Work task
Begin at the line containing "Where should I click to: Open the Apple" in the data below and go on through the line containing "Task: Click the United States flag image", repeating each line exactly; include both ends and no other line.

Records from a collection
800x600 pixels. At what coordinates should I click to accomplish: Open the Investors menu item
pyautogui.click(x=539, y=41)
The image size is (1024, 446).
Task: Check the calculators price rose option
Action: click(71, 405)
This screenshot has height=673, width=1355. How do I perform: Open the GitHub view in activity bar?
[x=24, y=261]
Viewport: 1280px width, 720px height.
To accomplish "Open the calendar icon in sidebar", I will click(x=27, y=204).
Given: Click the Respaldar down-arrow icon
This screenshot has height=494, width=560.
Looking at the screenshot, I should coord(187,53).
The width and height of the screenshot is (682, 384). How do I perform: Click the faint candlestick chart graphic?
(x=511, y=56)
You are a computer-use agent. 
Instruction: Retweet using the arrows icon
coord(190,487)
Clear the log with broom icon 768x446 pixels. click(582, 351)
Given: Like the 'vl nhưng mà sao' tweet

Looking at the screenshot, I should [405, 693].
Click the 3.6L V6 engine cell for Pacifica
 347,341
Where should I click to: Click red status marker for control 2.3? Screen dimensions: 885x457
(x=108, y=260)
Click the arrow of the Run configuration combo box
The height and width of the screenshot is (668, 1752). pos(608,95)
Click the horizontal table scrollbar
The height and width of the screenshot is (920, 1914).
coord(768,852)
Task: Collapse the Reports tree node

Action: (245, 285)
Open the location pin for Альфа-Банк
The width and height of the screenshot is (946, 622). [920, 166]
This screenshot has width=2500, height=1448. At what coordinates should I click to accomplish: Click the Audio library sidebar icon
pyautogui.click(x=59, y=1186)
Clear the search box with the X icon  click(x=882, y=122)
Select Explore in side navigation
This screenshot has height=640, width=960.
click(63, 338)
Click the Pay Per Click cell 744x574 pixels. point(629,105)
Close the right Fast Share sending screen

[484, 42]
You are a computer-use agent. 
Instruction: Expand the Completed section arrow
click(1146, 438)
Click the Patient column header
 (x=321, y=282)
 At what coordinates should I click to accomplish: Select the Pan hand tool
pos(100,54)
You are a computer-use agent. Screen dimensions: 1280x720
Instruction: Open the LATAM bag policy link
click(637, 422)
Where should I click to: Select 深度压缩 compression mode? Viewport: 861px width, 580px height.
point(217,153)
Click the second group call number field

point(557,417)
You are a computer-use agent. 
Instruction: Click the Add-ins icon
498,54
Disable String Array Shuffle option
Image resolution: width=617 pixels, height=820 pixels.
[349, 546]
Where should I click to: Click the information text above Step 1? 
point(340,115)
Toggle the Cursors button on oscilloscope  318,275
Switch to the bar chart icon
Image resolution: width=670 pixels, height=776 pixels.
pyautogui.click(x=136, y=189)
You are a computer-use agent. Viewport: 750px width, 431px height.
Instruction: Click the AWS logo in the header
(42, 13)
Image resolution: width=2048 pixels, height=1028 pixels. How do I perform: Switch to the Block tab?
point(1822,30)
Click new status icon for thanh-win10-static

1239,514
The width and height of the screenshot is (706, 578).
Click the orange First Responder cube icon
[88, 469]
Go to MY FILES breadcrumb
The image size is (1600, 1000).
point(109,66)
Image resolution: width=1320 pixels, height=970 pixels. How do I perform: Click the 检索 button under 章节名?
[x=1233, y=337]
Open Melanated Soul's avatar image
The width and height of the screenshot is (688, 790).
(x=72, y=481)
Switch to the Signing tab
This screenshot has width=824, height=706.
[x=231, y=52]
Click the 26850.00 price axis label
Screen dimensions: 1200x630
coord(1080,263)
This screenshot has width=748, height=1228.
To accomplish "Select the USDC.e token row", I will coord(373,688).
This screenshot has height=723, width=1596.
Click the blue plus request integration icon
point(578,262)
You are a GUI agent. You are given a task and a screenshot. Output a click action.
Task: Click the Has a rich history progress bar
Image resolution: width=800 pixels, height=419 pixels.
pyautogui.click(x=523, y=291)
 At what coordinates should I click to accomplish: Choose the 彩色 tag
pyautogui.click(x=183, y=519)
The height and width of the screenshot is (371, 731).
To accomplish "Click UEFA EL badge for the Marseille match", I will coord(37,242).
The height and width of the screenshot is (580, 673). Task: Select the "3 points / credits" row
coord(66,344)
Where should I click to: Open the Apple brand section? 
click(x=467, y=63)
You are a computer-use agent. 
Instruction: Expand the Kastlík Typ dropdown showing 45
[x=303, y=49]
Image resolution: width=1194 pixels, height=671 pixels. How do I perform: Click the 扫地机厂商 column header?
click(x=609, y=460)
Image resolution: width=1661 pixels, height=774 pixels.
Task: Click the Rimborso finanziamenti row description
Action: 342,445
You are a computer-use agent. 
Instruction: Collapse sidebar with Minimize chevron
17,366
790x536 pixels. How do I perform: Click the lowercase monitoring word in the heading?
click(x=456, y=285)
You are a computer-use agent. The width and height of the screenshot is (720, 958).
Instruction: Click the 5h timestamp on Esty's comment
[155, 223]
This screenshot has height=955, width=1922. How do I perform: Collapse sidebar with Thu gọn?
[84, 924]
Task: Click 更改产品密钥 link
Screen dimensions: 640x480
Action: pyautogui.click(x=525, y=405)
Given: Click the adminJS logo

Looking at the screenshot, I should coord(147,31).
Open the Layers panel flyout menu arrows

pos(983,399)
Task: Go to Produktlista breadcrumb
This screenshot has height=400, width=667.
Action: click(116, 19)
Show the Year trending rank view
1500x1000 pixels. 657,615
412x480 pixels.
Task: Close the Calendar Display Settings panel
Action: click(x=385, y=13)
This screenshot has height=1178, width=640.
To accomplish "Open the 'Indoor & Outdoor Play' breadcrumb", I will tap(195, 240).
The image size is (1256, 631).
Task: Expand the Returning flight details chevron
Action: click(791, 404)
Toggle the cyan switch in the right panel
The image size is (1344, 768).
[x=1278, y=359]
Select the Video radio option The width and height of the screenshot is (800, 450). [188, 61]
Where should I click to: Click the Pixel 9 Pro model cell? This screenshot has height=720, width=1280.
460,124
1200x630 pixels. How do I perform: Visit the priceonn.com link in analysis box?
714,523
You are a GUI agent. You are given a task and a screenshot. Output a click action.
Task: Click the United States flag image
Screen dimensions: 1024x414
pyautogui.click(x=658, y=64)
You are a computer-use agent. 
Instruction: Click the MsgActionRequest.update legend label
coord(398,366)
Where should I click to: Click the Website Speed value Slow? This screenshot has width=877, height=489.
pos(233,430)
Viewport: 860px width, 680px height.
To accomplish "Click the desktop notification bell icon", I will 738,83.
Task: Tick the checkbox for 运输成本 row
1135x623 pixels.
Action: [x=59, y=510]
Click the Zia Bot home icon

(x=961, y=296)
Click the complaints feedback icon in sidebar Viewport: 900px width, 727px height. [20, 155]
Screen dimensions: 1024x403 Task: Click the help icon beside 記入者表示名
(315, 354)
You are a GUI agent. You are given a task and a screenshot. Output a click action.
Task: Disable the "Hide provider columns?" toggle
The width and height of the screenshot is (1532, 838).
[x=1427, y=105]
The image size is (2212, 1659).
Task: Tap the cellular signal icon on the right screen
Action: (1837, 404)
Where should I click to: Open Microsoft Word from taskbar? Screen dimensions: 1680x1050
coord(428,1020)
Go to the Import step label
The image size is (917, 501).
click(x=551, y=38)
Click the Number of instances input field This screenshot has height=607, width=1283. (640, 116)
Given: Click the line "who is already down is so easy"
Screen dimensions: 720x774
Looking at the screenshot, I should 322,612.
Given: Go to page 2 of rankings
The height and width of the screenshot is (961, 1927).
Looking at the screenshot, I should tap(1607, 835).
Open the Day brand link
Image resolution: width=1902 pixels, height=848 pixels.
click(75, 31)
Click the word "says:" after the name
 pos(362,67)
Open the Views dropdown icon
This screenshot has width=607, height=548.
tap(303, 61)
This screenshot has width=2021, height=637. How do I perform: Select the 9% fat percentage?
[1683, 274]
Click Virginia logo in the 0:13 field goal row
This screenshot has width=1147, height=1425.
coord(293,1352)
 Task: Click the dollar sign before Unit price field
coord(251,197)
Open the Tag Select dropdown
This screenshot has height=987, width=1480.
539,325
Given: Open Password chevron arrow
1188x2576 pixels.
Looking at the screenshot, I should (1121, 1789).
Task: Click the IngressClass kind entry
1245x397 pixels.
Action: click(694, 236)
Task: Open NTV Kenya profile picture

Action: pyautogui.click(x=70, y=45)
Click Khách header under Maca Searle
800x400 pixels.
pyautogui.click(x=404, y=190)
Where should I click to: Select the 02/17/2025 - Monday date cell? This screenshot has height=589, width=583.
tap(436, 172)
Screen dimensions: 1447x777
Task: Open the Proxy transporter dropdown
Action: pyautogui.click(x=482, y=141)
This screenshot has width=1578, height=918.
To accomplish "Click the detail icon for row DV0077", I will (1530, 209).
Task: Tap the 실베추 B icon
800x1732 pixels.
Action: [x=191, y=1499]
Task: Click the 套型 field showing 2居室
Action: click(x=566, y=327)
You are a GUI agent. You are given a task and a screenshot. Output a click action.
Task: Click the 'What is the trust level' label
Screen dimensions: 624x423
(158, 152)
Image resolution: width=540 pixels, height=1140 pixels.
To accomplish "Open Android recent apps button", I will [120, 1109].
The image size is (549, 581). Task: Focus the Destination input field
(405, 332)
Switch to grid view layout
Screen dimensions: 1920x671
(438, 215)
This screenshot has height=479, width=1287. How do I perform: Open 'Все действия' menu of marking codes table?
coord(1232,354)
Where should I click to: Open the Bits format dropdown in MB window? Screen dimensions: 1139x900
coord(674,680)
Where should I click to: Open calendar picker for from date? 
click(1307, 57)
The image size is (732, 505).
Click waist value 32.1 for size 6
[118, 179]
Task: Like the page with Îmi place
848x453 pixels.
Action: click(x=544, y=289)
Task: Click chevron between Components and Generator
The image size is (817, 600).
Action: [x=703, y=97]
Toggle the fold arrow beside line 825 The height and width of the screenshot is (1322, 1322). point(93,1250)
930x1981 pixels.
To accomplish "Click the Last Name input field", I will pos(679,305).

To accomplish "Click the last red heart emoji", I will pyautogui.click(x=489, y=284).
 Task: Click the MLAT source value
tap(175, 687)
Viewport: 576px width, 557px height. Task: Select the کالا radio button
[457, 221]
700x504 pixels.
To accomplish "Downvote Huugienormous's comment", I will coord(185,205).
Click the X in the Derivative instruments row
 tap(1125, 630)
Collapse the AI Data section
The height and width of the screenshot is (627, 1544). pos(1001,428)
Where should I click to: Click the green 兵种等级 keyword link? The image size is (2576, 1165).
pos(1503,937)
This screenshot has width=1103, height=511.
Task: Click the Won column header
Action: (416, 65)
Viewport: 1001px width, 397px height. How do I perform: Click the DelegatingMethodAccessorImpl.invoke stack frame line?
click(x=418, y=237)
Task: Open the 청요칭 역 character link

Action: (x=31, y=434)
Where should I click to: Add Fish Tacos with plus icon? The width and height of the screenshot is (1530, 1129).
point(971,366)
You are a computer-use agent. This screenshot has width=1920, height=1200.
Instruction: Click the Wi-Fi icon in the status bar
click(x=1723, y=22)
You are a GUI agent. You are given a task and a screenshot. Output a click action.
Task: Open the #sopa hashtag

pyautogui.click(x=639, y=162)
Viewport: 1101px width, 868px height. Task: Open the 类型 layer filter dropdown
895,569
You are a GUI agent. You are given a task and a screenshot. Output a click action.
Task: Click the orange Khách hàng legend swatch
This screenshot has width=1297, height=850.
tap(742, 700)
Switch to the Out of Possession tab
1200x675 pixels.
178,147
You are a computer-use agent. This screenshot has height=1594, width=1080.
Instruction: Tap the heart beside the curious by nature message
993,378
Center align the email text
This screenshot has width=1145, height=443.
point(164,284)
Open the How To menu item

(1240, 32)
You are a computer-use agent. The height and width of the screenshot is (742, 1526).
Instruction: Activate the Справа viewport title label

Exercise output
Where should I click to: Open the Apple brand section? 
click(x=467, y=63)
You are a computer-use agent. 
Instruction: Expand the Kastlík Typ dropdown showing 45
[x=303, y=49]
Image resolution: width=1194 pixels, height=671 pixels. How do I perform: Click the 扫地机厂商 column header?
click(x=609, y=460)
Image resolution: width=1661 pixels, height=774 pixels.
Task: Click the Rimborso finanziamenti row description
Action: 342,445
You are a computer-use agent. 
Instruction: Collapse sidebar with Minimize chevron
17,366
790x536 pixels. How do I perform: Click the lowercase monitoring word in the heading?
click(x=456, y=285)
You are a computer-use agent. The width and height of the screenshot is (720, 958).
Instruction: Click the 5h timestamp on Esty's comment
[155, 223]
This screenshot has height=955, width=1922. How do I perform: Collapse sidebar with Thu gọn?
[84, 924]
Task: Click 更改产品密钥 link
Screen dimensions: 640x480
Action: pyautogui.click(x=525, y=405)
Given: Click the adminJS logo

Looking at the screenshot, I should coord(147,31).
Open the Layers panel flyout menu arrows

pos(983,399)
Task: Go to Produktlista breadcrumb
This screenshot has height=400, width=667.
Action: click(116, 19)
Show the Year trending rank view
1500x1000 pixels. 657,615
412x480 pixels.
Task: Close the Calendar Display Settings panel
Action: click(x=385, y=13)
This screenshot has height=1178, width=640.
To accomplish "Open the 'Indoor & Outdoor Play' breadcrumb", I will tap(195, 240).
The image size is (1256, 631).
Task: Expand the Returning flight details chevron
Action: click(791, 404)
Toggle the cyan switch in the right panel
The image size is (1344, 768).
[x=1278, y=359]
Select the Video radio option The width and height of the screenshot is (800, 450). [188, 61]
Where should I click to: Click the Pixel 9 Pro model cell? This screenshot has height=720, width=1280.
460,124
1200x630 pixels. How do I perform: Visit the priceonn.com link in analysis box?
714,523
You are a GUI agent. You are given a task and a screenshot. Output a click action.
Task: Click the United States flag image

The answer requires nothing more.